**SOURCE DOCUMENT**
________________________

Finally, let's think about the influences of the activities of living things upon the simpler universe. As described above, life may be defined as the being that makes the condition of our world more complex and/or makes the future of our world uncertain through our continuous activities in everyday life and developments. Until recently, the field of activities of identified living things has been limited on the Earth but it began gradually expanding to its neighboring satellites, asteroids, and planets with the development of space by the most advanced living thing on the Earth, that is mankind, in the middle of the twentieth century. In the future, the territory of life may expand all over our solar system, other solar systems, or further. With the expansion of our territory, the sphere of either complexity or uncertainty will grow as if it's harming our simple and beautiful universe, taking an objective view. From my point of view, we are making our world more interesting and more convenient, but taking short-term perspectives is more dangerous.
Thinking about what the real meaning of life had sometimes interested me in my school days and it still has interested me on very rare occasions after graduations. A strange visit of a raptor to the roof of our house last Sunday motivated me to think about it only for a short time after a long silence. Although this consideration doesn't offer any clear answer to the question raised last week, I now successfully convince myself that that's "just a mere coincidence". The probability that a large raptor flew down on the roof of our house about half a day after my writing about the F22 Raptor in my diary may be small but it just happened by chance. It shouldn't be predetermined long before.

BTW, a religious person may say that an unknown origin of the uncertainty in our macroscopic world should be associated with God's will.
During dinner, as a joke, my wife said that my electroencephalogram may have attracted a raptor on that day. Some animals might have a well-developed system to sense the electroencephalogram.

Today's maximum temperature is 97 degrees F (36.1 degrees C). It's cloudy for the entire day.


Sunday, August 14, 2011
Got up at eight-fifteen in the morning. Ate a bowl of rice porridge for lunch, and a dish of Italian pasta for dinner. Went out shopping at grocery stores this evening.

I have experience with computer simulations. About seven years ago, a guy asked me how I had learned the simulations specialized for the development of semiconductor devices. In order to avoid any confusion by others, the following tells that again:
What I majored in at an undergraduate school and a graduate school are solid-state physics and materials science mainly. Both the basis of my knowledge and the way to learn the academic matters were acquired with mostly readings when I was at universities. After obtaining a position in a manufacturer of wireless communications, electronic systems, and semiconductors, I studied applied physics for semiconductor devices and processes by myself reading a number of textbooks and technical papers in my free time. In Japan, there was an opportunity to attend a class that was held by a software vendor and supplemented with tutorials and examples. In the US, I learned how to use the other simulators by reading their user manuals and the two Japanese books dealing with the basis of the simulations. Both the user's manuals and the books present many technical papers as references. Those technical papers referred to in the user manuals and the books also make references to other technical papers. Reading the interesting technical papers chosen among those references is what I had mostly done to acquire the knowledge necessary to use the simulations efficiently for the development of semiconductor devices in the late 1990s. That's all there is to tell.

________________________

**INFORMATION SUPPLIED**
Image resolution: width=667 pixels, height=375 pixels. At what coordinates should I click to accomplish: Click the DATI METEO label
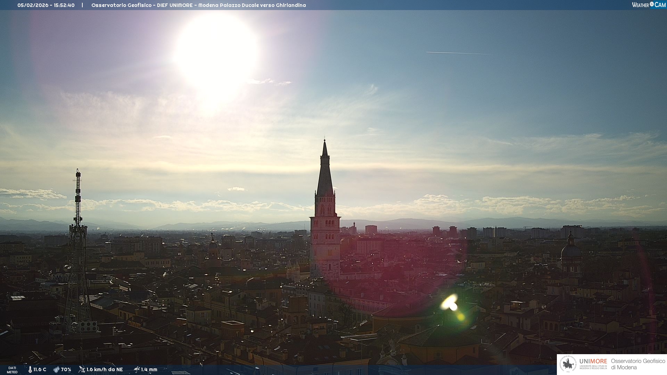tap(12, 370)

________________________

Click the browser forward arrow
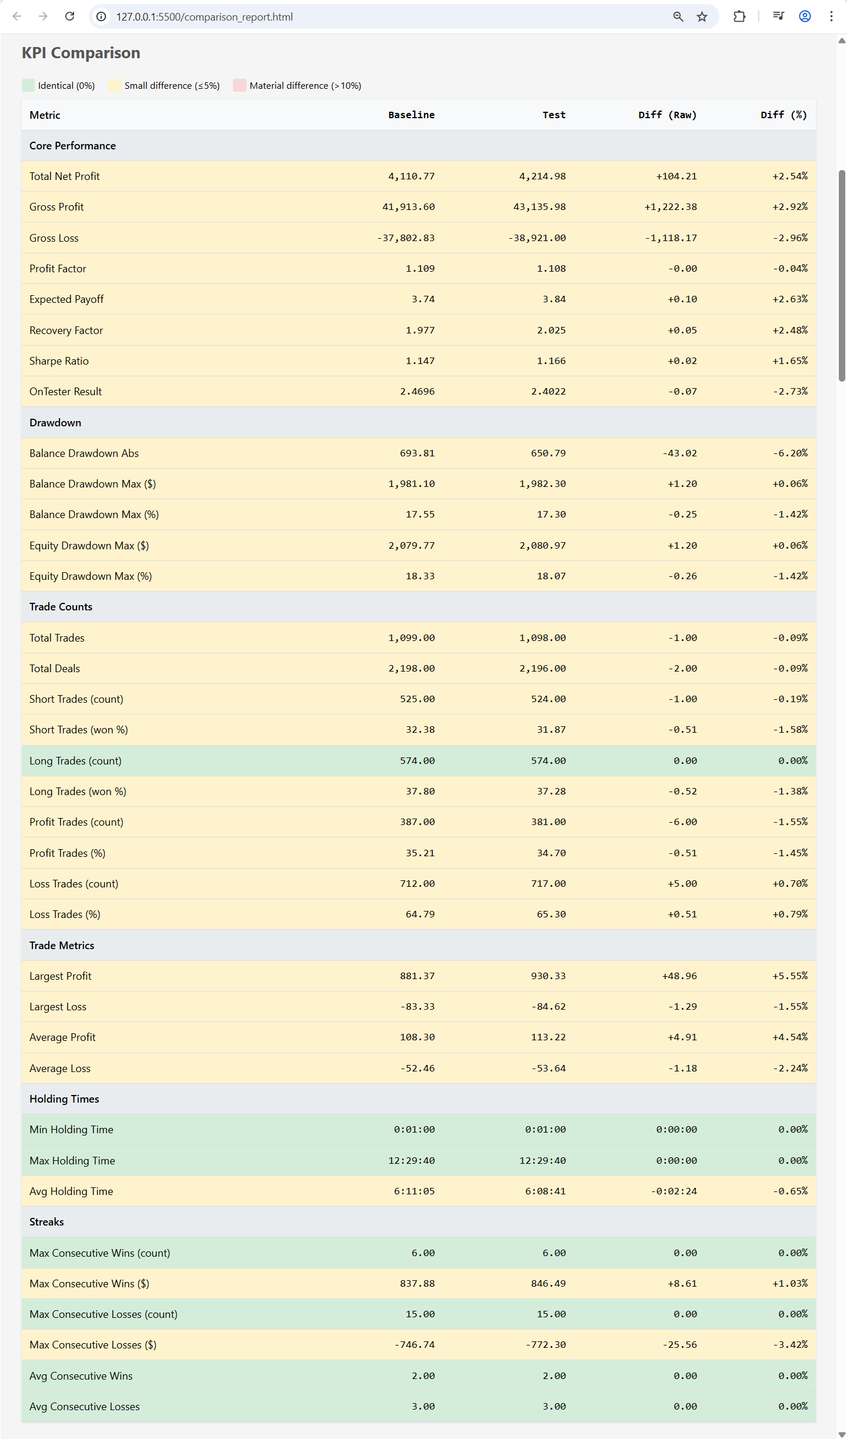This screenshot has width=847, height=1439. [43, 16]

________________________

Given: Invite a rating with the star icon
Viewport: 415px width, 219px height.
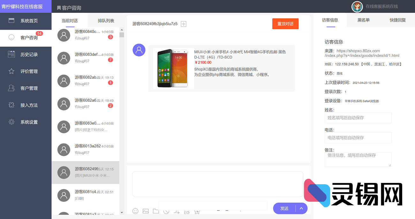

________________________

**SET OF TASKS**
1. Translate this sentence from the diary text into French: "Some animals might have a well-developed system to sense the electroencephalogram."
2. Rewrite everything in the diary text from "Today's maximum temperature" down to "stores this evening.", replacing "Italian pasta" with "fried noodles".
3. According to the diary text, what did the writer mainly major in at an undergraduate school and a graduate school?
The records are separate material, apart from the diary text.

**RESULTS IN ORDER**
1. Certains animaux pourraient avoir un système bien développé pour percevoir l'électroencéphalogramme.

2.
Today's maximum temperature is 97 degrees F (36.1 degrees C). It's cloudy for the entire day.


Sunday, August 14, 2011
Got up at eight-fifteen in the morning. Ate a bowl of rice porridge for lunch, and a dish of fried noodles for dinner. Went out shopping at grocery stores this evening.

3. Solid-state physics and materials science.